Captures and processes large volumes of event data

• Collects data from a wide variety of network and security devices including routers and switches, firewalls, virtual private networks (VPNs), intrusion detection/prevention systems (IDS/IPS), antivirus applications, hosts and servers, databases, mail and web applications, custom devices, and proprietary applications.
• Analyzes and correlates diverse log data and events to provide actionable insight into compliance risks, potential attacks, inappropriate data access, insider threats and more.
• Uses the customizable dashboard for role-based access by function, and provides a full view of near real-time and historical log data, with extensive reporting for regulatory compliance and threat management.
• Provides a seamless migration path to the full IBM Security QRadar SIEM product, helping to ease the transition from security information management to true security intelligence.

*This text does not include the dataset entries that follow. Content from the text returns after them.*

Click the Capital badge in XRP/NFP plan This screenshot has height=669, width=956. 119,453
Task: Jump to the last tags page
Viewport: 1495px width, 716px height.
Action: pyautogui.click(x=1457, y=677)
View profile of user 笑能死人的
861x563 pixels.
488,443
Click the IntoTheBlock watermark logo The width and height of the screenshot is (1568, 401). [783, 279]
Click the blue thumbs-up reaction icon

Provides rich compliance-reporting capabilities

• Helps meet auditing and reporting requirements for compliance mandates, using extensive built-in correlation rules and reports, with automated alerting for near real-time policy enforcement.
• Supports requirements such as Payment Card Industry Data Security Standard (PCI DSS), Health Insurance Portability and Accountability Act (HIPAA), Gramm-Leach-Bliley Act (GLBA), North American Electric Reliability Corporation (NERC) and Federal Energy Regulatory Commission (FERC), Sarbanes–Oxley (SOX) and more.
• Exceeds Federal Information Security Management Act (FISMA) requirements for continuous monitoring to help government agencies develop risk-based IT security strategies.

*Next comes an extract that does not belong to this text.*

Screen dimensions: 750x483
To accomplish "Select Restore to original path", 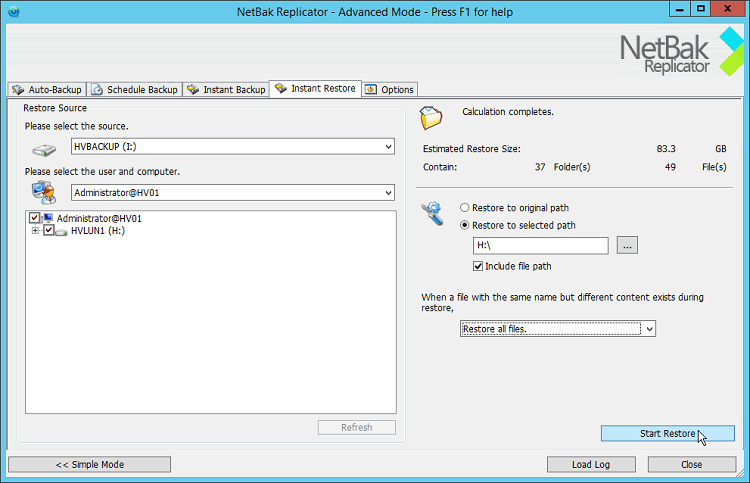I will pos(465,208).
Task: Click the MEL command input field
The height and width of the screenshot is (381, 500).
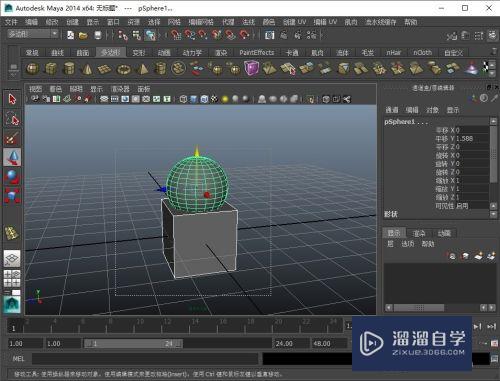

Scales to support hundreds of thousands of events per second

• Employs architectural configurations ranging from an all-in-one hardware or software solution to enterprise deployments using a centralized console and any number of distributed event processor and event collector appliances.
• Delivers up to 16 terabytes of fault-tolerant storage per appliance for archiving event logs, with the ability to scale to up to hundreds of terabytes with a federated database architecture.
• Supports extensive log file integrity checks including NIST Log Management Standard SHA-x (1-256) hashing for tamper-proof log archives.
• Includes a customizable event-indexing capability that dramatically speeds up free-text searching.
• Allows user-defined data retention by time and type of data, and compresses older data to further extend event data retention capabilities.

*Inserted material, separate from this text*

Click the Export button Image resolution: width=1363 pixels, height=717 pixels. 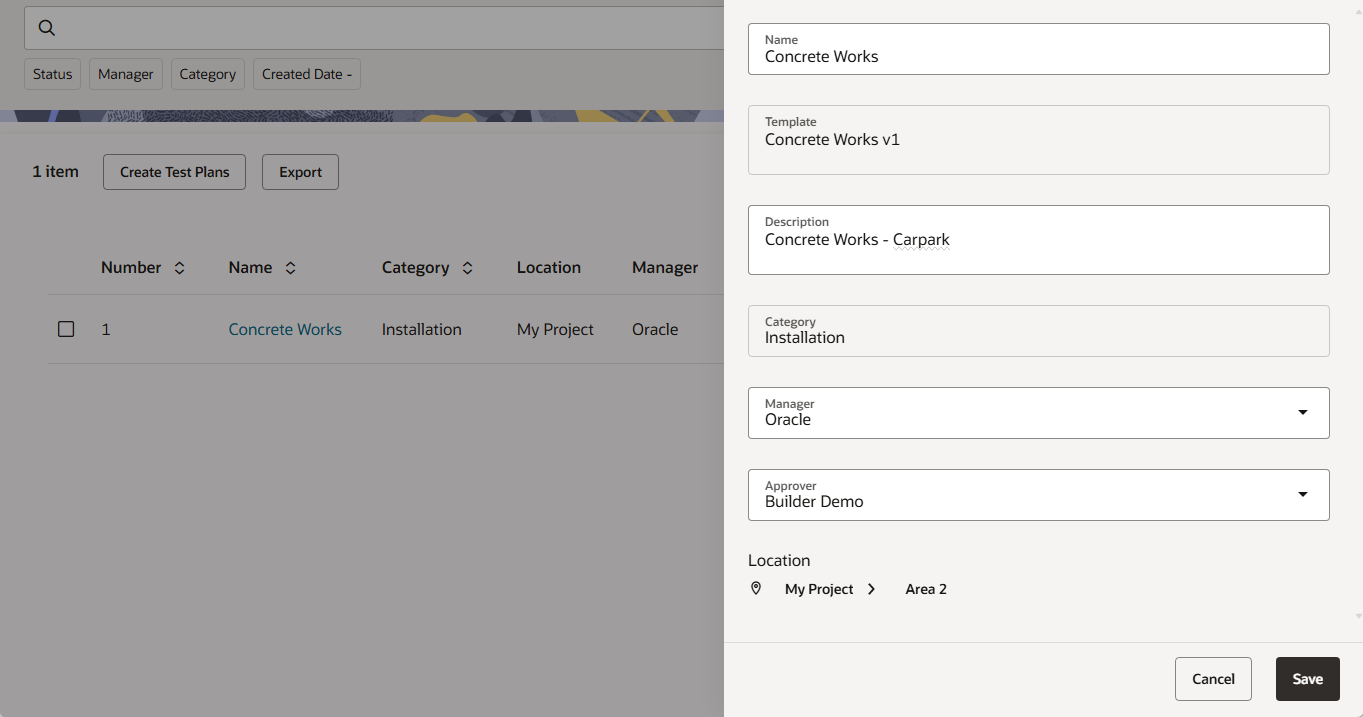point(300,172)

Offers high-availability and disaster-recovery options

• IBM Security QRadar high-availability software lets you take advantage of automatic failover and full disk synchronization between systems, helping support continuous operations in the event of an appliance or server failure.
• Disaster-recovery appliances can help safeguard your log data by mirroring it to a secondary, identical and offsite backup system.
• Advanced plug-and-play appliances can be paired with any element of an IBM Security QRadar deployment, allowing you to add protection where and when you need it.